--- Your instructions ---
Write out the material below exactly, beginning at the line that contains "Silestone (56, 1186)" and ending with its last line, both ends included; write nothing else.

--- Provided records ---
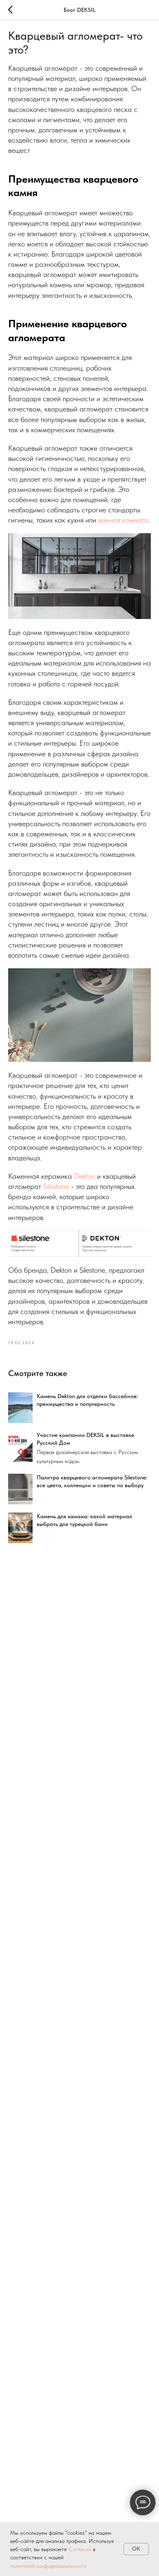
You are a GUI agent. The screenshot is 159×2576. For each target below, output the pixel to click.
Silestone (56, 1186)
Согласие (80, 2549)
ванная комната (123, 520)
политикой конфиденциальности (48, 2566)
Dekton (84, 1176)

--- Response to the exercise ---
Silestone (56, 1186)
Согласие (80, 2549)
ванная комната (123, 520)
политикой конфиденциальности (48, 2566)
Dekton (84, 1176)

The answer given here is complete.